Marčetić et al. (2022) [16] examined extracts from blackthorn fruits collected in September 2020 from two locations in Serbia, i.e., one in the western part (Ljig region) and the other in the center part (Crni Vrh mountain slope). The fruits were frozen at −20 °C and stored until maceration. After removing the stones, the fleshy parts of the fruits were chopped, rubbed in a mortar, and then extracted (RLS = 9 cm3/g FM) with methanol, ethanol (cet = 50%), or water under stirring on a shaker. The mean values of TPC for extracts prepared from fruits harvested from western and central Serbia (PSE1 and PSE2) were 3.214 and 2.170 mg GAE/g FM for methanolic extracts, 3.183 and 2.127 mg GAE/g FM for ethanolic extracts (in the range reported in our study, i.e., 1.620–3.842 mg GAE/g FM), and 1.646 and 1.522 mg GAE/g FM for aqueous extracts. The mean values of TAC for PSE1 and PSE2 were 0.095 and 0.144 mg C3GE/g FM for methanolic extracts, 0.041 and 0.079 mg C3GE/g FM for ethanolic extracts (in the range found in our study, i.e., 0.024–0.144 mg C3GE/g FM), and 0.022 and 0.007 mg C3GE/g FM for aqueous extracts.

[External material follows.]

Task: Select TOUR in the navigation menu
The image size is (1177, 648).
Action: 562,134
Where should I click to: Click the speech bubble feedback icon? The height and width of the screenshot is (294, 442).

Statistical analysis indicated the following relevant aspects: (i) all values of TPCm,PSE1 were significantly higher (p < 0.05) than those of TPCm,PSE2; (ii) regardless of harvest region, the values of TPCm for methanolic and ethanolic extracts were similar (p ≥ 0.05) and significantly higher (up to 2 times) than those for aqueous extracts; (iii) in contrast to the findings for TPCm, for methanolic and ethanolic extracts, the values of TACm,PSE1 were significantly lower (up to 2 times) than those of TACm,PSE2; for aqueous extracts, the value of TACm,PSE1 was significantly higher (3.3 times) than that of TACm,PSE2; (iv) regardless of harvest region, the values of TACm for methanolic extracts were significantly higher than those for the other extracts, and the values of TACm for ethanolic extracts were significantly higher that those for aqueous extracts. Marčetić et al. (2022) [16] found 27 phenolic compounds in methanolic, ethanolic, and aqueous extracts prepared by maceration, including a hydroxybenzoic acid derivative (vanillic acid hexoside), hydroxycinnamic acid derivatives (caffeoylquinic acids, feruloylquinic acid, and caffeoylshikimic acid), and various flavonoids, e.g., anthocyanins (complexes of cyanidin and peonidin with a monosaccharide or disaccharide unit), glycosides of quercetin, methylquercetin, and kaempferol.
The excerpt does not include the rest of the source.